(Saved entries)
*** Begin section ***

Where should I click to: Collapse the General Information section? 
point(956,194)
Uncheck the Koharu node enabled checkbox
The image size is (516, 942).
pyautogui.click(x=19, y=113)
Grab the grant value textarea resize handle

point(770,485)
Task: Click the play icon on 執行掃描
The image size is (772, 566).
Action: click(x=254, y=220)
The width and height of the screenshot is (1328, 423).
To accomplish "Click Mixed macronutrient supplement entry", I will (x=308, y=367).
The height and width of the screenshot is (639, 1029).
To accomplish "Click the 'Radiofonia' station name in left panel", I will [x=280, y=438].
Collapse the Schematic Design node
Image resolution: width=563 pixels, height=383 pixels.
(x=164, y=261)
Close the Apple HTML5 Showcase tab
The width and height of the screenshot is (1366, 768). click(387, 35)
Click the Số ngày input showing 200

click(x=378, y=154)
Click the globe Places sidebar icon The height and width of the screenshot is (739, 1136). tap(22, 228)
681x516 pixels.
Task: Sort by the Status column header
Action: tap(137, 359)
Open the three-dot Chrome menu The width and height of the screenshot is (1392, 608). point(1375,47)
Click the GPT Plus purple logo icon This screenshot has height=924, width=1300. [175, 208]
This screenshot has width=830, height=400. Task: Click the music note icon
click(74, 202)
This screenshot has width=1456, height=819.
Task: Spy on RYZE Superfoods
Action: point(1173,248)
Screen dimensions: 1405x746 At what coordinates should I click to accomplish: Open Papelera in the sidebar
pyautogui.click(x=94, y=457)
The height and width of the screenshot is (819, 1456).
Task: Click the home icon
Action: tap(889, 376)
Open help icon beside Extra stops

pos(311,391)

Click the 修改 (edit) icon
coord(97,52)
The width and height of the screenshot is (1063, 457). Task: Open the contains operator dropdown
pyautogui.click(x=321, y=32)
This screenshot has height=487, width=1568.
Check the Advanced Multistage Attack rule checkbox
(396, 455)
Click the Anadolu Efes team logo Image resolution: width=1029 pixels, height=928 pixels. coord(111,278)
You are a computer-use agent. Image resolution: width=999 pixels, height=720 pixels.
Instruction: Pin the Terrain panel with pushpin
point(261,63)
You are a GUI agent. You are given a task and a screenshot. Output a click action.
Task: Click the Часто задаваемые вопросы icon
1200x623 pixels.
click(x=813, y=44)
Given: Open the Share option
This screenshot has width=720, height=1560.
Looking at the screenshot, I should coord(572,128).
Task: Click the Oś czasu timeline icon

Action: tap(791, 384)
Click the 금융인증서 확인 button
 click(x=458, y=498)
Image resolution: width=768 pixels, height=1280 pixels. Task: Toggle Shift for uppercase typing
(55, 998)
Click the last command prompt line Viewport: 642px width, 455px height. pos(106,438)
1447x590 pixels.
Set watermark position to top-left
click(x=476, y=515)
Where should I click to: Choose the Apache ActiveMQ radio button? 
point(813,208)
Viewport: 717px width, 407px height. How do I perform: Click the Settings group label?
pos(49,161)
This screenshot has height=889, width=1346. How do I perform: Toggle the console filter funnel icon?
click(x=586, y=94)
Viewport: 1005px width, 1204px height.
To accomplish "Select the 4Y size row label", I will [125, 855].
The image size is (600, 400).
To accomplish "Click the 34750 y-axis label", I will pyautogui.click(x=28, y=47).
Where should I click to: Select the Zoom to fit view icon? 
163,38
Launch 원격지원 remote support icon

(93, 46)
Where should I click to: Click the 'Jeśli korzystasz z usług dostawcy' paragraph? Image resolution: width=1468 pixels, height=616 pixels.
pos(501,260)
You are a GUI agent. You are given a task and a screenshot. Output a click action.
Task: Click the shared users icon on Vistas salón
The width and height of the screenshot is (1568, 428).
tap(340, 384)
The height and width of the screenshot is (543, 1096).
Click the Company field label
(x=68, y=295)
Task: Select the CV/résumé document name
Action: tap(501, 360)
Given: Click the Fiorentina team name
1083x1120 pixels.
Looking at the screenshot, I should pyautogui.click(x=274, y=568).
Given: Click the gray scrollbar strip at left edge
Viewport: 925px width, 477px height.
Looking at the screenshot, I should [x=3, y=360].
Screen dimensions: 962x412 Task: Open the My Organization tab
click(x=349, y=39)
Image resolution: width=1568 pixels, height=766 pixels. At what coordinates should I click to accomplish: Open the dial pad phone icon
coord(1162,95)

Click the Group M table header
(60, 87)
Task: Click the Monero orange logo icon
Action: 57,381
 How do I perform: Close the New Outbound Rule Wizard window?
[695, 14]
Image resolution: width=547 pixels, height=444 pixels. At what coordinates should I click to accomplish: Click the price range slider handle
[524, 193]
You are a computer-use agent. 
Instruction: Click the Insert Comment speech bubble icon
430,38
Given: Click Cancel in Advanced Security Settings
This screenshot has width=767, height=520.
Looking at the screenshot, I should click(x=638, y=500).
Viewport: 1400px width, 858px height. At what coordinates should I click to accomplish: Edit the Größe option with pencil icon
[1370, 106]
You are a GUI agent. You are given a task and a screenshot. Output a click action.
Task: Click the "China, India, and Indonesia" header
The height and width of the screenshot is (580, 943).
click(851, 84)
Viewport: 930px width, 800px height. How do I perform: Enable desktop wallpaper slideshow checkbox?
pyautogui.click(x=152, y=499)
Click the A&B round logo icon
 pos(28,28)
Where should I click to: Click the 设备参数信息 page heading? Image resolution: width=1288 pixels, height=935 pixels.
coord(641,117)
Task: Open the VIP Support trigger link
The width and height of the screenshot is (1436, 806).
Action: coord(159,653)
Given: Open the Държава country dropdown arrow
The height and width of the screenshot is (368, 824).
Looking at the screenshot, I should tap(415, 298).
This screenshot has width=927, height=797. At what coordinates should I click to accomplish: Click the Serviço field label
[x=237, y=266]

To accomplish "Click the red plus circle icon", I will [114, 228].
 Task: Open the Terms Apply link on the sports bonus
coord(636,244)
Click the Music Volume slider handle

*** End section ***

:: TASK GOAL ::
Within the entries above, find every line where the string "will" occurs, and copy it.

:: THE ANSWER ::
To accomplish "Click Mixed macronutrient supplement entry", I will (x=308, y=367).
To accomplish "Click the 'Radiofonia' station name in left panel", I will [x=280, y=438].
To accomplish "Select the 4Y size row label", I will [125, 855].
To accomplish "Click the 34750 y-axis label", I will pyautogui.click(x=28, y=47).
To accomplish "Click the red plus circle icon", I will [114, 228].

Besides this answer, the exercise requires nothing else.